Dawid Lachowicz: Panie trenerze gratulacje. Przed sezonem była mowa, iż Challenge Cup ma być "zabawą" a tu nagle finał. Jak widział Pan to spotkanie?
Krzysztof Kotwicki: - Zabawa w tej formie, że jest to dla nas przygoda. Poprzednie udziały w Challenge Cup kończyły się szybko, a tutaj wyglądało na to, że jesteśmy dobrze przygotowani, aby nawiązać w tym pucharze walkę. Każda następna runda była jakimś wyzwaniem. Trochę obawialiśmy się o finanse naszego klubu – będzie awans, a nie będzie pieniędzy na pokrycie wszystkich kosztów wyjazdu. Taki przełom był w Portugalii, gdzie pojechaliśmy tam na dwa mecze. Nie ma co o tym wspominać, należy się cieszyć, że MMTS Kwidzyn zagra w finale.
Jaka jest różnica między Challenge Cup a rozgrywkami o Mistrzostwo Polski?
- Generalnie przyjęte tak zostało, że Challenge Cup jest słabym pucharem. Niekoniecznie się z tym zgadzam, ponieważ są to bardzo ciekawe rozgrywki, nie patrząc tylko na grę zespołów, ale również na położenie graficzne miast, do których należy się udać, by rozegrać spotkanie. Takim przykładem może być zespół z Anglii, gdzie nie ma piłki ręcznej. Warto zaznaczyć, że na poziomie półfinałów, czy finałów nie ma słabych drużyn. Trzeba się mocno napocić, aby ten sukces wywalczyć. Cieszy forma zespołu, że ten długi maraton wytrzymujemy. Zarówno w Bolonii, jak i u siebie rozegraliśmy bardzo dobre zawody. Również cieszy postawa w starciach z Wisłą Płock, gdzie cały czas nawiązywaliśmy z nimi walkę.
Czy priorytetem jest zdobycie pucharu Challenge Cup, czy wywalczenie medalu Mistrzostw Polski?
- Priorytetem od początku do końca jest Polska liga. Musimy potwierdzić, że jesteśmy mocnym zespołem na tym terenie. Trzeci sezon nawiązujemy walkę o medal, to do czegoś zobowiązuje. Nie ukrywam, że nasz cel to zdobycie jednego z trzech krążków. Wracając do Challenge Cup, w finale wyjdziemy na parkiet, aby wygrać. Jeśli nam się to uda będzie to ogromny sukces nie tylko dla zespołu, ale również dla Polski.

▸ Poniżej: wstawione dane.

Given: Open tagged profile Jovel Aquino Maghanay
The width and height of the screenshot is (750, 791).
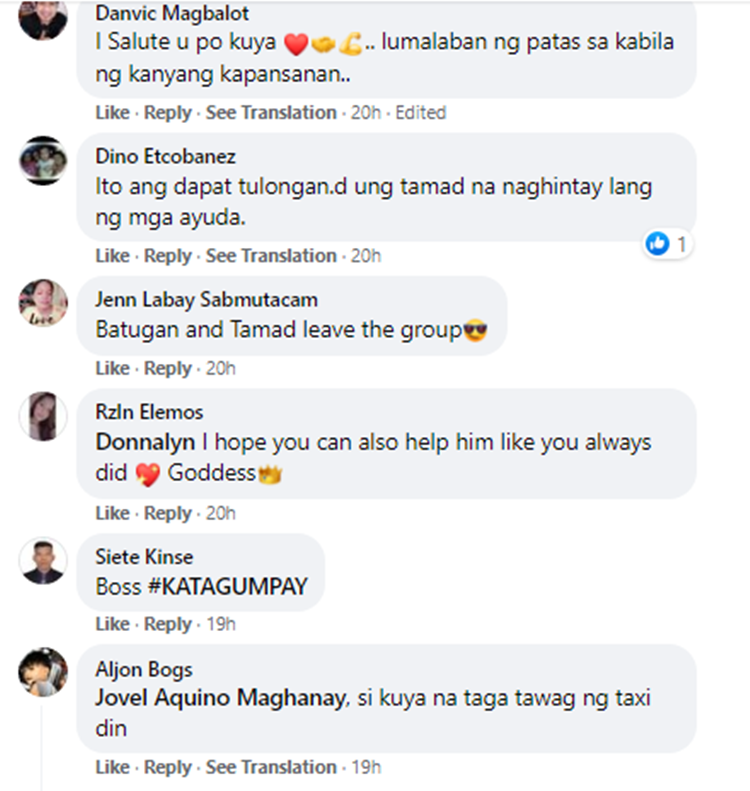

Czy MMTS Kwidzyn jest świadomy tego, iż tworzy historię? Nie tylko klubową, ale całej polskiej piłki ręcznej?
- Na razie jesteśmy w ogniu walki. Świadomość jest taka, że walczymy, chcemy wygrywać i cieszymy się z każdego sukcesu. Niewątpliwie głównym powodem tej dobrej gry jest atmosfera w zespole. Nie ma tu miejsca na indywidualności. Indywidualnością jest cała drużyna, gramy wszyscy razem. Przy okazji tego wszystkiego tworzy się historia, ale tak już musi być.
Jak wyglądają sprawy z kontuzjami w MMTS-ie Kwidzyn?
- Kontuzjowany jest jedynie Marcin Markuszewski, który do końca sezonu nie wyjdzie na parkiet. Wszyscy na drobne kontuzje narzekają. Przy takich spotkaniach, gdy przychodzi adrenalina, zapomina się o bólu. Przykładem może być Dzimitry Marhun. W pierwszym spotkaniu w Płocku grał z bandażem na ręku, ale następnego dnia było już wszystko dobrze. Bolący łokieć nie przeszkodził jemu w rozegraniu bardzo dobrych zawodów. W tym sezonie zbliżamy się już do końca i miejmy nadzieję, że taki skład pozostanie i nikt nie dołączy do kontuzjowanego Marcina.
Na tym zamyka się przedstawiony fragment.